It is not just the retirees of distressed or bankrupt companies such as Bethlehem Steel, Chrysler, Ford, and GM who are finding that the health care that they had anticipated receiving in retirement will no longer be provided.

According to the Kaiser Foundation, back in 1988, 66% of retirees had company health coverage. By 2003 this had dropped to 38%, and in 2007 it was 33%.

With more companies due to announce similar cutbacks before the Medicare enrollment period, company-paid health coverage in retirement seems to be disappearing into the sunset alongside the defined-benefit pension plan.

Not so fast. The perk of health care in retirement may appear to be going away, but the reality for existing retirees and for many current employees is very different.

Early Retirees Still Covered

Despite the headlines, 30% of companies employing 200 or more, including GM, are leaving health coverage in place until retirees reach 65 and qualify for Medicare, so younger retirees have coverage. Of those companies, 23% continue to offer health care for the Medicare eligible.

The issue is that companies have taken differing approaches to the over-65 group.

Health Care Alternatives

Some companies have stopped providing health care altogether for older retirees, leaving them to obtain coverage under Medicare when they qualify. Others have taken an approach that, in essence, results in company-sponsored health care remaining.

Although there are no current statistics available to demonstrate the extent of the trend, there are several examples of traditional industrial corporations that have removed large health care liabilities from balance sheets.

Instead, companies have substituted these expenses with a smaller quantifiable amount that no longer is included as a health care liability and presents the illusion that health care is no longer provided.

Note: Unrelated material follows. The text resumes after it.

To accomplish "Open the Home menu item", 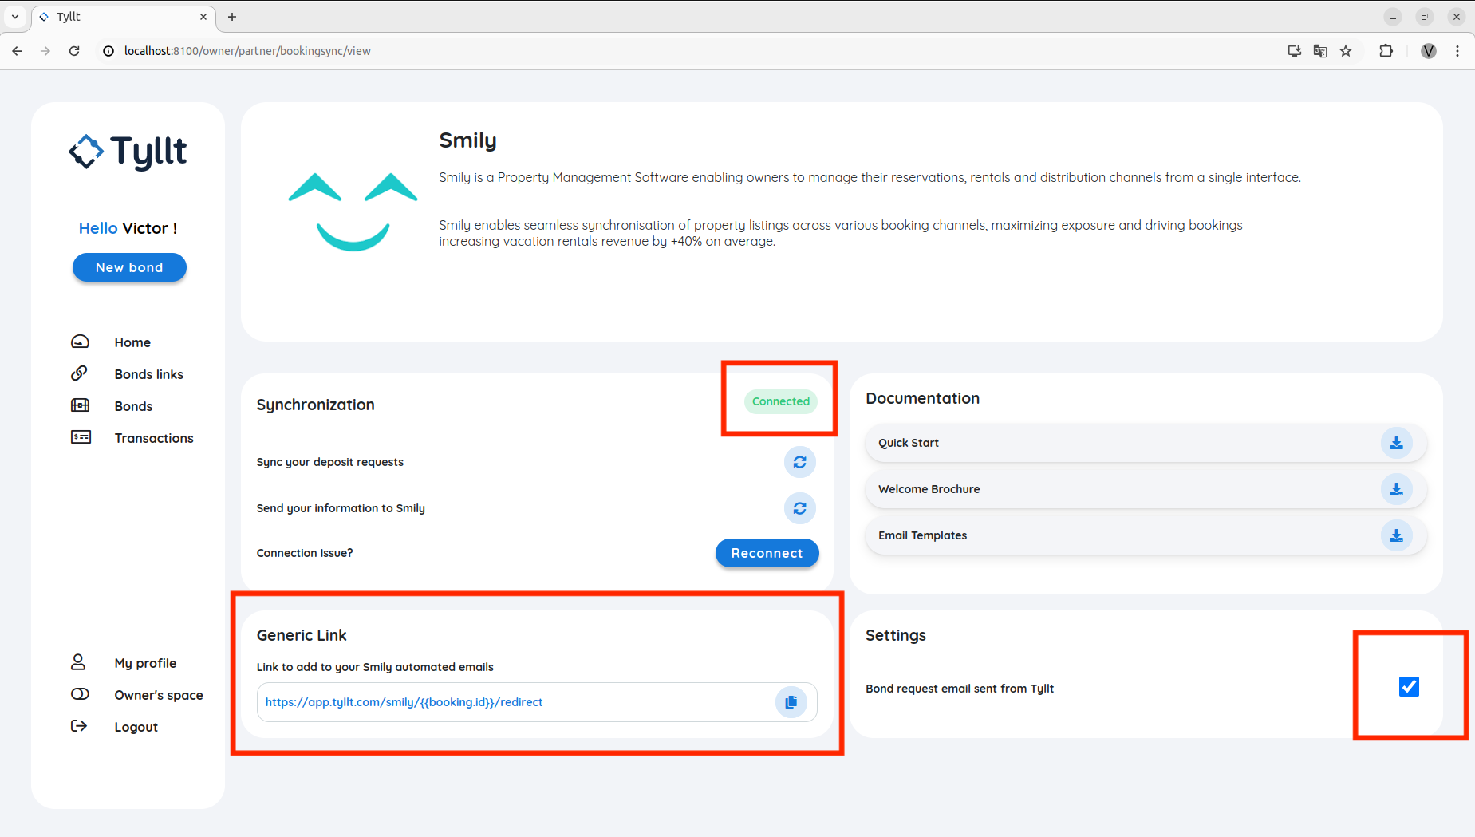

If we look at GM, for example, despite the withdrawal-of-health care announcement, salaried retirees or their surviving spouse at 65 will receive a discretionary taxable increase to their pension of $300 per month. This gives a retiree complete flexibility as to where they spend this money and has been said by some to be more than fair as it represents a significant health care subsidy.

As another approach, both Chrysler and Ford retirees over 65 receive an allowance that is paid into a pooled Health Reimbursement Arrangement. This fund is administered on behalf of the company and the retiree and operates as a source of reimbursement of health care expenses. As the account is shared, either spouse can have their medical bills reimbursed from the HRA, to the limit of the balance in the account.

So, headlines aside it seems that in reality companies are continuing to provide health care, albeit in a different form. This may not satisfy the affected retiree but it is significantly better than the alternative.